The amazing "ABBA Again"

Last year for her 18th Birthday we had a party on her birthday with "ABBA Again" tribute act at the school.

This year Emily wants to return to a happier time in her life and have a party like she did when she was little; at home with the friends who she never sees anymore and she wants them to attend as the children they no longer are.

This is extraordinarily difficult to explain. There are some things that no one can mitigate or facilitate for Emily and it’s not her fault she can’t understand it..

There are many aspects of being Emily’s parents that are difficult, many facets of her life, which will forever be painful for her to experience and heartbreaking for us to witness. This is as nothing compared to the pain and torment she experiences.

My default setting of fear for my lovely girl will always be at maximum.
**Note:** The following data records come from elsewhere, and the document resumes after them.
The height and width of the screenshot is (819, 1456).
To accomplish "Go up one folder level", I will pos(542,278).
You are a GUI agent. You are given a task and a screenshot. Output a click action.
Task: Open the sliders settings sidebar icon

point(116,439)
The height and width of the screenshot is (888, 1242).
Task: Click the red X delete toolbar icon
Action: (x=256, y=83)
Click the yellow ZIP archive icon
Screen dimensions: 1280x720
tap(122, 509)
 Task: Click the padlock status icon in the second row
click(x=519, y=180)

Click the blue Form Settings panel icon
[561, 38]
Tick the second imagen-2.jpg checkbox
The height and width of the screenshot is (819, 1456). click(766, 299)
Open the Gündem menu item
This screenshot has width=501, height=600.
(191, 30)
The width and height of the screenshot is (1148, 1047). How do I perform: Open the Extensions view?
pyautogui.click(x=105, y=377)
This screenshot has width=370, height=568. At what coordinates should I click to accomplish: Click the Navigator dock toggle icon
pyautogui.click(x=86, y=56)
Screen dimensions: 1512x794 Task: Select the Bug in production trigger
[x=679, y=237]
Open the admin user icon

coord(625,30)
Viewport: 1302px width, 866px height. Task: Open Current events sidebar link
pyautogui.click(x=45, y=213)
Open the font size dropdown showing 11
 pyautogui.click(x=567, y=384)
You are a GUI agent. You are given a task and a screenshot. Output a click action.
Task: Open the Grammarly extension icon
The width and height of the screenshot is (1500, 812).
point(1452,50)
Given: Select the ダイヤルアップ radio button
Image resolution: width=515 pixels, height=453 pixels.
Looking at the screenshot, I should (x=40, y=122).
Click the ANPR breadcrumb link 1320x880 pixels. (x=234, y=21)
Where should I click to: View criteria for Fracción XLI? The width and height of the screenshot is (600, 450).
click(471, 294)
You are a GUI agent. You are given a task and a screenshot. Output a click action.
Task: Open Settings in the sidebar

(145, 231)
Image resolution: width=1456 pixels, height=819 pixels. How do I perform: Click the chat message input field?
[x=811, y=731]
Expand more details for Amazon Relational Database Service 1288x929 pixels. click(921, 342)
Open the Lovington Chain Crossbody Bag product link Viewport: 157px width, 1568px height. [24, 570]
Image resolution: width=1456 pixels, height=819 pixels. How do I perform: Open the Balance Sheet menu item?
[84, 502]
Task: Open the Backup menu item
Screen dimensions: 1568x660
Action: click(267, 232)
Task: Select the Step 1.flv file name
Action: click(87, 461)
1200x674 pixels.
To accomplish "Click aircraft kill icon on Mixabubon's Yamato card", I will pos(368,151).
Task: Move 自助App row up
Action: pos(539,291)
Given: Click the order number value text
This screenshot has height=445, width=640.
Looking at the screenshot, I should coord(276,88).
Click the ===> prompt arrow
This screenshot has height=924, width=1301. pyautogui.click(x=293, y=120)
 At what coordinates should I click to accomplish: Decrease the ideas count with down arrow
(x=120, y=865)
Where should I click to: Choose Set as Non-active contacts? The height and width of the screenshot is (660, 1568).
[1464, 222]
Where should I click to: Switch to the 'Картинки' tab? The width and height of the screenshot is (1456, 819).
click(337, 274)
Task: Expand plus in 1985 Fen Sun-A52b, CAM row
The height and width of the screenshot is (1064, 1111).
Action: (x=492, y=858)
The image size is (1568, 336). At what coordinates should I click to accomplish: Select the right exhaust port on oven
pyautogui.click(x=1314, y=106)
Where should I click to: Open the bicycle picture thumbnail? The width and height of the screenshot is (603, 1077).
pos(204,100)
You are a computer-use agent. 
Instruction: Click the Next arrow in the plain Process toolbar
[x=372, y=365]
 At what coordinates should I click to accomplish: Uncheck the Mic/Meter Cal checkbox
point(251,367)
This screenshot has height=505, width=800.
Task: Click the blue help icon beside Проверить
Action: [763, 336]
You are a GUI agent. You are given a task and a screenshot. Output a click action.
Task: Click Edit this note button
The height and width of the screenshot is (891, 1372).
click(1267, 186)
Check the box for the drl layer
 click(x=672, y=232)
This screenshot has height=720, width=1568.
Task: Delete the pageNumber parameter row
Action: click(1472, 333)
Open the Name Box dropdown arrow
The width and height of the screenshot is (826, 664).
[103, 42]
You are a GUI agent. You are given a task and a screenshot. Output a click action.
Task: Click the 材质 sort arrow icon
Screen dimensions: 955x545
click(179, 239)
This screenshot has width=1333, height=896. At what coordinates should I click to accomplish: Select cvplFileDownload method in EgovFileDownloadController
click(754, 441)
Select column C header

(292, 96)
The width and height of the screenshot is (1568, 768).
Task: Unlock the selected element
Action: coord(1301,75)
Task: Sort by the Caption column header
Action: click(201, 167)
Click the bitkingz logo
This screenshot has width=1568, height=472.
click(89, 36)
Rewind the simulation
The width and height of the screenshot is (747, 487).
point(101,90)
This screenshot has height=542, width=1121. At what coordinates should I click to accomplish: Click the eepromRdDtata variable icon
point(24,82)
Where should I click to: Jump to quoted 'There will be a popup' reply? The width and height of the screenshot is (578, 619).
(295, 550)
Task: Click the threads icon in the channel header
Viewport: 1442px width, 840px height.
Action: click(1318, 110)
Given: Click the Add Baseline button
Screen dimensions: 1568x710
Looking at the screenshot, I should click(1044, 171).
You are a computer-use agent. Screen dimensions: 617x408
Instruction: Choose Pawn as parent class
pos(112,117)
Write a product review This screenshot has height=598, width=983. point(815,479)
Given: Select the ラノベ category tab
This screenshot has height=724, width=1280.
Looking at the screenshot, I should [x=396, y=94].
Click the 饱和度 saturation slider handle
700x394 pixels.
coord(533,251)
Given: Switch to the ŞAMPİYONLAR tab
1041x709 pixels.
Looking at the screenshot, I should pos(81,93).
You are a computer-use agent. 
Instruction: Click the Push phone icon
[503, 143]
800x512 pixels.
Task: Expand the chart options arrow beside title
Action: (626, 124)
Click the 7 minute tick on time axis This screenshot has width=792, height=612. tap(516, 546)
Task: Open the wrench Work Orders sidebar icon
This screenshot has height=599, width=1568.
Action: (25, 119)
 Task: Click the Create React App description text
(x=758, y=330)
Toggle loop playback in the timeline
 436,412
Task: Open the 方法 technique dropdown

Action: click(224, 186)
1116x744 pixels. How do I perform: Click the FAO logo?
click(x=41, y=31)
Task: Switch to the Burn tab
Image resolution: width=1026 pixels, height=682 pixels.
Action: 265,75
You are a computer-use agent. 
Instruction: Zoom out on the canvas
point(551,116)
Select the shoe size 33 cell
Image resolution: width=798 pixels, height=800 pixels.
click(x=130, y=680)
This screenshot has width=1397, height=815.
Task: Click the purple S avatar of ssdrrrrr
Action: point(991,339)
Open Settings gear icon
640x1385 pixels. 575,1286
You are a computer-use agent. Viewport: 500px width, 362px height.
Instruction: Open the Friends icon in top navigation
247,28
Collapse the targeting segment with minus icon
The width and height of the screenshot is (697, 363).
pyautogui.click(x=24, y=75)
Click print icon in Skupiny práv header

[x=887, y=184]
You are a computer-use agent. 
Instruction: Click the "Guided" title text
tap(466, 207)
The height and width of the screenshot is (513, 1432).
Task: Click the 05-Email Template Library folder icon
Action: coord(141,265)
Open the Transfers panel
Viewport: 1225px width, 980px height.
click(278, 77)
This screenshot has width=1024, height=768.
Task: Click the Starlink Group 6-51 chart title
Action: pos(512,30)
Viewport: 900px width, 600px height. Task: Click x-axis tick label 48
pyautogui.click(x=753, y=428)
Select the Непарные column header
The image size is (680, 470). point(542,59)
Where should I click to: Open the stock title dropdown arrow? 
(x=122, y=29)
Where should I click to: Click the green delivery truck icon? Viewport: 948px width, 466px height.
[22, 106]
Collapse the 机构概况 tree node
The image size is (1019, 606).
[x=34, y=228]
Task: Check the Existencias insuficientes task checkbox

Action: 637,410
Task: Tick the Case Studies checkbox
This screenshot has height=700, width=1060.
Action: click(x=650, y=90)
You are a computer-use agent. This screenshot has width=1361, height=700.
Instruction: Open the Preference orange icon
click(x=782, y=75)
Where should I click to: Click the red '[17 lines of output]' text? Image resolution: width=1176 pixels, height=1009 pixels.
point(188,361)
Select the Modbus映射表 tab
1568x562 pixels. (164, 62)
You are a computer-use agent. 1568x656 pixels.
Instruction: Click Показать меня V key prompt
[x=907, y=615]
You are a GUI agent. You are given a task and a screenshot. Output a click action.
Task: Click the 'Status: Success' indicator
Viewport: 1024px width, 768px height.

Today is another day when we can’t be with her. I can intellectualise it but it doesn’t cancel out the pain.

Phil and I can’t take the pain away from each other either, all we can do is distract ourselves and be together.

I couldn’t vocalise this to him because it was too big to talk about. My catharsis lies in being able to articulate it through writing it here.  So I did and he asked me to read it to him.

There is no one else in the world who can understand what we’re feeling and experiencing, other than the two of us because we’re her parents.

I offer this as with every blog that details our lives, in the hope that it may help others who are experiencing a pain like ours.


And to offer a window through which those, who don’t know, may choose to see.